Your instructions:
Rewrite the items with every "magnifier" swapped for "magnifying glass", leaving everything else the same.

BEGIN Records for this exercise

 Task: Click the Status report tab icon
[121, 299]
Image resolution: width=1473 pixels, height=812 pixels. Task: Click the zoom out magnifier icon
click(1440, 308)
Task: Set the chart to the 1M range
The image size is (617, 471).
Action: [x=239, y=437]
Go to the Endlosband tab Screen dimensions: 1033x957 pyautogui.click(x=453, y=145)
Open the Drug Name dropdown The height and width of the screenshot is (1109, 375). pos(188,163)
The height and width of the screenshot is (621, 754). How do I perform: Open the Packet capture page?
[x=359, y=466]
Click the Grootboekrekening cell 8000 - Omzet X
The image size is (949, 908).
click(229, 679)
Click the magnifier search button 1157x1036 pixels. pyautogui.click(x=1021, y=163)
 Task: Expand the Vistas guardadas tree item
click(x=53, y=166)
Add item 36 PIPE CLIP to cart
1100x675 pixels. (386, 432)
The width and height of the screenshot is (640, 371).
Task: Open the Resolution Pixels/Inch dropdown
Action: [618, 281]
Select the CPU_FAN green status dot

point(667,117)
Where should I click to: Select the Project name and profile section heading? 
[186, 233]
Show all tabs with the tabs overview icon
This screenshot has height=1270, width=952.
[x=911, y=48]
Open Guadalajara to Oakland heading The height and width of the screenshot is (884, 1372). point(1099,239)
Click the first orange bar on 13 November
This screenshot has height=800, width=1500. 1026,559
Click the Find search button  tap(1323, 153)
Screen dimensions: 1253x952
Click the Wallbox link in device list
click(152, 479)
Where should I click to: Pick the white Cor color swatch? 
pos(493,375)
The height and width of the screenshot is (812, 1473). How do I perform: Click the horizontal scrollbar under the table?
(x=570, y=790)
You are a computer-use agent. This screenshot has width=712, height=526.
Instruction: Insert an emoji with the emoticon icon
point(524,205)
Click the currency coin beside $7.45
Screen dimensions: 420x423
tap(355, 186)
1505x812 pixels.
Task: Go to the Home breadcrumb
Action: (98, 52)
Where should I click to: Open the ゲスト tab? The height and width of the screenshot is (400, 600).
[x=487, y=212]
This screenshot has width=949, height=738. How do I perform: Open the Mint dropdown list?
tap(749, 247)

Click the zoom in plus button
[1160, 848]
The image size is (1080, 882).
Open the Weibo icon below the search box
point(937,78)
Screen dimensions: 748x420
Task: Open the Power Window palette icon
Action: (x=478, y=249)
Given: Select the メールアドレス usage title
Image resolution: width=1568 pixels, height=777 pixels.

END Records for this exercise

Task result:
 Task: Click the Status report tab icon
[121, 299]
Image resolution: width=1473 pixels, height=812 pixels. Task: Click the zoom out magnifying glass icon
click(1440, 308)
Task: Set the chart to the 1M range
The image size is (617, 471).
Action: [x=239, y=437]
Go to the Endlosband tab Screen dimensions: 1033x957 pyautogui.click(x=453, y=145)
Open the Drug Name dropdown The height and width of the screenshot is (1109, 375). pos(188,163)
The height and width of the screenshot is (621, 754). How do I perform: Open the Packet capture page?
[x=359, y=466]
Click the Grootboekrekening cell 8000 - Omzet X
The image size is (949, 908).
click(229, 679)
Click the magnifying glass search button 1157x1036 pixels. pyautogui.click(x=1021, y=163)
 Task: Expand the Vistas guardadas tree item
click(x=53, y=166)
Add item 36 PIPE CLIP to cart
1100x675 pixels. (386, 432)
The width and height of the screenshot is (640, 371).
Task: Open the Resolution Pixels/Inch dropdown
Action: [618, 281]
Select the CPU_FAN green status dot

point(667,117)
Where should I click to: Select the Project name and profile section heading? 
[186, 233]
Show all tabs with the tabs overview icon
This screenshot has height=1270, width=952.
[x=911, y=48]
Open Guadalajara to Oakland heading The height and width of the screenshot is (884, 1372). point(1099,239)
Click the first orange bar on 13 November
This screenshot has height=800, width=1500. 1026,559
Click the Find search button  tap(1323, 153)
Screen dimensions: 1253x952
Click the Wallbox link in device list
click(152, 479)
Where should I click to: Pick the white Cor color swatch? 
pos(493,375)
The height and width of the screenshot is (812, 1473). How do I perform: Click the horizontal scrollbar under the table?
(x=570, y=790)
You are a computer-use agent. This screenshot has width=712, height=526.
Instruction: Insert an emoji with the emoticon icon
point(524,205)
Click the currency coin beside $7.45
Screen dimensions: 420x423
tap(355, 186)
1505x812 pixels.
Task: Go to the Home breadcrumb
Action: (98, 52)
Where should I click to: Open the ゲスト tab? The height and width of the screenshot is (400, 600).
[x=487, y=212]
This screenshot has width=949, height=738. How do I perform: Open the Mint dropdown list?
tap(749, 247)

Click the zoom in plus button
[1160, 848]
The image size is (1080, 882).
Open the Weibo icon below the search box
point(937,78)
Screen dimensions: 748x420
Task: Open the Power Window palette icon
Action: (x=478, y=249)
Given: Select the メールアドレス usage title
Image resolution: width=1568 pixels, height=777 pixels.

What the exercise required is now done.